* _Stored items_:
[Start of Attachment]

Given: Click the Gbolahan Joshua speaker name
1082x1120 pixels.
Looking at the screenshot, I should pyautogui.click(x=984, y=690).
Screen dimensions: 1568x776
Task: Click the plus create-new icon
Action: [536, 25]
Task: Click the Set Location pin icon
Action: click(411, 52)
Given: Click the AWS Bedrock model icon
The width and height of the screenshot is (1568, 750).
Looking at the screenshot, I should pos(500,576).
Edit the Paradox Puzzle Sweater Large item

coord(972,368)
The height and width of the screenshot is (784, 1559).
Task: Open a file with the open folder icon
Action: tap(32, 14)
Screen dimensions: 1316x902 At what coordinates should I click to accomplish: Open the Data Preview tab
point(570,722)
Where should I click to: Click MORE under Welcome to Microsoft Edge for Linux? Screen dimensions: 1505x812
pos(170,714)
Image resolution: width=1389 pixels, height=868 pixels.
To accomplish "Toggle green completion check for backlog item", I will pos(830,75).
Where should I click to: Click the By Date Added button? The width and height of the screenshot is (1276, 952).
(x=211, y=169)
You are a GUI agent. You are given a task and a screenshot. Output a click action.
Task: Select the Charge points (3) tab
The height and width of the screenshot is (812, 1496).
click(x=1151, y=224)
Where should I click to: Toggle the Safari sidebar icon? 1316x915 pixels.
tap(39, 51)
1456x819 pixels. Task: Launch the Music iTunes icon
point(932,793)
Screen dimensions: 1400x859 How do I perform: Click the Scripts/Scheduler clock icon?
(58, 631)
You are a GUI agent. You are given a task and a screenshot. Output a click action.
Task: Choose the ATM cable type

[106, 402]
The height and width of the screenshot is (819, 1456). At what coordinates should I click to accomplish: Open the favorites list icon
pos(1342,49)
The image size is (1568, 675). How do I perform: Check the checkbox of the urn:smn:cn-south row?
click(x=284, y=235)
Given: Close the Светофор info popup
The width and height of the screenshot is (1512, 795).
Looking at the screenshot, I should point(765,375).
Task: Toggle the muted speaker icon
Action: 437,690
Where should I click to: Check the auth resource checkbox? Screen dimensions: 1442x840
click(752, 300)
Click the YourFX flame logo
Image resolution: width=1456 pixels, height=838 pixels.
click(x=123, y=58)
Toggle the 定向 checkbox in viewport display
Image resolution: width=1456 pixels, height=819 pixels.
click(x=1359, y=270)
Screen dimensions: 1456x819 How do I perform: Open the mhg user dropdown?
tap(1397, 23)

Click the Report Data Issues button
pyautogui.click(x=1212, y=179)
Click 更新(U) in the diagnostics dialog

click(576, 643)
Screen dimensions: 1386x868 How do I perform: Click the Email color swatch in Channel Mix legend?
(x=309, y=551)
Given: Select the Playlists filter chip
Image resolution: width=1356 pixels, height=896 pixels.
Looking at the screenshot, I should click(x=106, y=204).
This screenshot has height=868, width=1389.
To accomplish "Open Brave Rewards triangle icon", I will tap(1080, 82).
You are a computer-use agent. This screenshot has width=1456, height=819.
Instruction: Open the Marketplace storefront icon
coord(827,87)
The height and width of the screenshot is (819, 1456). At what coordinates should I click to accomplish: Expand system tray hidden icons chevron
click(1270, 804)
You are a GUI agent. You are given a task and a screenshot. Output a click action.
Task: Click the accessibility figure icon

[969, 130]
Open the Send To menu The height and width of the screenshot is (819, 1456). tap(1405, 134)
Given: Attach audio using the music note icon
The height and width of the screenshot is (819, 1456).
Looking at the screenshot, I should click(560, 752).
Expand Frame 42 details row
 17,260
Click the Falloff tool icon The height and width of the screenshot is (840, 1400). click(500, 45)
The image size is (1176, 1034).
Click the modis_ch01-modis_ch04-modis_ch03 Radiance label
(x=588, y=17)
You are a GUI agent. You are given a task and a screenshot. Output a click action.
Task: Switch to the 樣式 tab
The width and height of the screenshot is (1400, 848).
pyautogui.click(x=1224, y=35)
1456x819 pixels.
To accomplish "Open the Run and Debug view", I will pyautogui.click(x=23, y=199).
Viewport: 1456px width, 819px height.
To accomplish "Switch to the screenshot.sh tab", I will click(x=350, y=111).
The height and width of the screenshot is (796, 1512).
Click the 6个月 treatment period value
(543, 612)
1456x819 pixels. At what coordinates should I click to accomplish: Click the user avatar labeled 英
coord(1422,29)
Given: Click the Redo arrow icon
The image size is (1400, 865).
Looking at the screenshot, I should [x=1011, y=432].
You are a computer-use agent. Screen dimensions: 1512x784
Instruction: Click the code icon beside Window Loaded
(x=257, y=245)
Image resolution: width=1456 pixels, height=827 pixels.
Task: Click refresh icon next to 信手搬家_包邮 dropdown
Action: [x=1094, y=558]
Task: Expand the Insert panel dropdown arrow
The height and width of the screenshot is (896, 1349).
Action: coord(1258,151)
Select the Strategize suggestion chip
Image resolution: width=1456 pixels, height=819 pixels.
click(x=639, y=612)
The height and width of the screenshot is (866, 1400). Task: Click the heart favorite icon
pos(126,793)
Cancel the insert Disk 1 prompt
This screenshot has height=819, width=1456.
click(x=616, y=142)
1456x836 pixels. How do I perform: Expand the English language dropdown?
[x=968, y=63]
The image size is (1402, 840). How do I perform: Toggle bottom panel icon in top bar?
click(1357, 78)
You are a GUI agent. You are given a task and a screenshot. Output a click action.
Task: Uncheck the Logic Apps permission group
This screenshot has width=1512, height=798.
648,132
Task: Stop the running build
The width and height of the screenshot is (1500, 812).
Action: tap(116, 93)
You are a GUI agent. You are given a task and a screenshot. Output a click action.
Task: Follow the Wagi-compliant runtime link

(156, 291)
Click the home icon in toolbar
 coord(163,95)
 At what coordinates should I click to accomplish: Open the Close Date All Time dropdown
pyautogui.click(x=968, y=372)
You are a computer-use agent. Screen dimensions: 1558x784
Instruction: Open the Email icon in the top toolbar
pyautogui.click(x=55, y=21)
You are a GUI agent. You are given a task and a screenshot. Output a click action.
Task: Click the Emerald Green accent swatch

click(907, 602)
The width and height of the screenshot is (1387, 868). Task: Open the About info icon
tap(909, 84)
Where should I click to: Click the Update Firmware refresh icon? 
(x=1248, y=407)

[End of Attachment]

* _Exercise description_: Type the data out again, exactly.

* _Response to the task_:
Given: Click the Gbolahan Joshua speaker name
1082x1120 pixels.
Looking at the screenshot, I should pyautogui.click(x=984, y=690).
Screen dimensions: 1568x776
Task: Click the plus create-new icon
Action: [536, 25]
Task: Click the Set Location pin icon
Action: click(411, 52)
Given: Click the AWS Bedrock model icon
The width and height of the screenshot is (1568, 750).
Looking at the screenshot, I should pos(500,576).
Edit the Paradox Puzzle Sweater Large item

coord(972,368)
The height and width of the screenshot is (784, 1559).
Task: Open a file with the open folder icon
Action: tap(32, 14)
Screen dimensions: 1316x902 At what coordinates should I click to accomplish: Open the Data Preview tab
point(570,722)
Where should I click to: Click MORE under Welcome to Microsoft Edge for Linux? Screen dimensions: 1505x812
pos(170,714)
Image resolution: width=1389 pixels, height=868 pixels.
To accomplish "Toggle green completion check for backlog item", I will pos(830,75).
Where should I click to: Click the By Date Added button? The width and height of the screenshot is (1276, 952).
(x=211, y=169)
You are a GUI agent. You are given a task and a screenshot. Output a click action.
Task: Select the Charge points (3) tab
The height and width of the screenshot is (812, 1496).
click(x=1151, y=224)
Where should I click to: Toggle the Safari sidebar icon? 1316x915 pixels.
tap(39, 51)
1456x819 pixels. Task: Launch the Music iTunes icon
point(932,793)
Screen dimensions: 1400x859 How do I perform: Click the Scripts/Scheduler clock icon?
(58, 631)
You are a GUI agent. You are given a task and a screenshot. Output a click action.
Task: Choose the ATM cable type

[106, 402]
The height and width of the screenshot is (819, 1456). At what coordinates should I click to accomplish: Open the favorites list icon
pos(1342,49)
The image size is (1568, 675). How do I perform: Check the checkbox of the urn:smn:cn-south row?
click(x=284, y=235)
Given: Close the Светофор info popup
The width and height of the screenshot is (1512, 795).
Looking at the screenshot, I should point(765,375).
Task: Toggle the muted speaker icon
Action: 437,690
Where should I click to: Check the auth resource checkbox? Screen dimensions: 1442x840
click(752, 300)
Click the YourFX flame logo
Image resolution: width=1456 pixels, height=838 pixels.
click(x=123, y=58)
Toggle the 定向 checkbox in viewport display
Image resolution: width=1456 pixels, height=819 pixels.
click(x=1359, y=270)
Screen dimensions: 1456x819 How do I perform: Open the mhg user dropdown?
tap(1397, 23)

Click the Report Data Issues button
pyautogui.click(x=1212, y=179)
Click 更新(U) in the diagnostics dialog

click(576, 643)
Screen dimensions: 1386x868 How do I perform: Click the Email color swatch in Channel Mix legend?
(x=309, y=551)
Given: Select the Playlists filter chip
Image resolution: width=1356 pixels, height=896 pixels.
Looking at the screenshot, I should click(x=106, y=204).
This screenshot has height=868, width=1389.
To accomplish "Open Brave Rewards triangle icon", I will tap(1080, 82).
You are a computer-use agent. This screenshot has width=1456, height=819.
Instruction: Open the Marketplace storefront icon
coord(827,87)
The height and width of the screenshot is (819, 1456). At what coordinates should I click to accomplish: Expand system tray hidden icons chevron
click(1270, 804)
You are a GUI agent. You are given a task and a screenshot. Output a click action.
Task: Click the accessibility figure icon

[969, 130]
Open the Send To menu The height and width of the screenshot is (819, 1456). tap(1405, 134)
Given: Attach audio using the music note icon
The height and width of the screenshot is (819, 1456).
Looking at the screenshot, I should click(560, 752).
Expand Frame 42 details row
 17,260
Click the Falloff tool icon The height and width of the screenshot is (840, 1400). click(500, 45)
The image size is (1176, 1034).
Click the modis_ch01-modis_ch04-modis_ch03 Radiance label
(x=588, y=17)
You are a GUI agent. You are given a task and a screenshot. Output a click action.
Task: Switch to the 樣式 tab
The width and height of the screenshot is (1400, 848).
pyautogui.click(x=1224, y=35)
1456x819 pixels.
To accomplish "Open the Run and Debug view", I will pyautogui.click(x=23, y=199).
Viewport: 1456px width, 819px height.
To accomplish "Switch to the screenshot.sh tab", I will click(x=350, y=111).
The height and width of the screenshot is (796, 1512).
Click the 6个月 treatment period value
(543, 612)
1456x819 pixels. At what coordinates should I click to accomplish: Click the user avatar labeled 英
coord(1422,29)
Given: Click the Redo arrow icon
The image size is (1400, 865).
Looking at the screenshot, I should [x=1011, y=432].
You are a computer-use agent. Screen dimensions: 1512x784
Instruction: Click the code icon beside Window Loaded
(x=257, y=245)
Image resolution: width=1456 pixels, height=827 pixels.
Task: Click refresh icon next to 信手搬家_包邮 dropdown
Action: [x=1094, y=558]
Task: Expand the Insert panel dropdown arrow
The height and width of the screenshot is (896, 1349).
Action: coord(1258,151)
Select the Strategize suggestion chip
Image resolution: width=1456 pixels, height=819 pixels.
click(x=639, y=612)
The height and width of the screenshot is (866, 1400). Task: Click the heart favorite icon
pos(126,793)
Cancel the insert Disk 1 prompt
This screenshot has height=819, width=1456.
click(x=616, y=142)
1456x836 pixels. How do I perform: Expand the English language dropdown?
[x=968, y=63]
The image size is (1402, 840). How do I perform: Toggle bottom panel icon in top bar?
click(1357, 78)
You are a GUI agent. You are given a task and a screenshot. Output a click action.
Task: Uncheck the Logic Apps permission group
This screenshot has width=1512, height=798.
648,132
Task: Stop the running build
The width and height of the screenshot is (1500, 812).
Action: tap(116, 93)
You are a GUI agent. You are given a task and a screenshot. Output a click action.
Task: Follow the Wagi-compliant runtime link

(156, 291)
Click the home icon in toolbar
 coord(163,95)
 At what coordinates should I click to accomplish: Open the Close Date All Time dropdown
pyautogui.click(x=968, y=372)
You are a computer-use agent. Screen dimensions: 1558x784
Instruction: Open the Email icon in the top toolbar
pyautogui.click(x=55, y=21)
You are a GUI agent. You are given a task and a screenshot. Output a click action.
Task: Click the Emerald Green accent swatch

click(907, 602)
The width and height of the screenshot is (1387, 868). Task: Open the About info icon
tap(909, 84)
Where should I click to: Click the Update Firmware refresh icon? 
(x=1248, y=407)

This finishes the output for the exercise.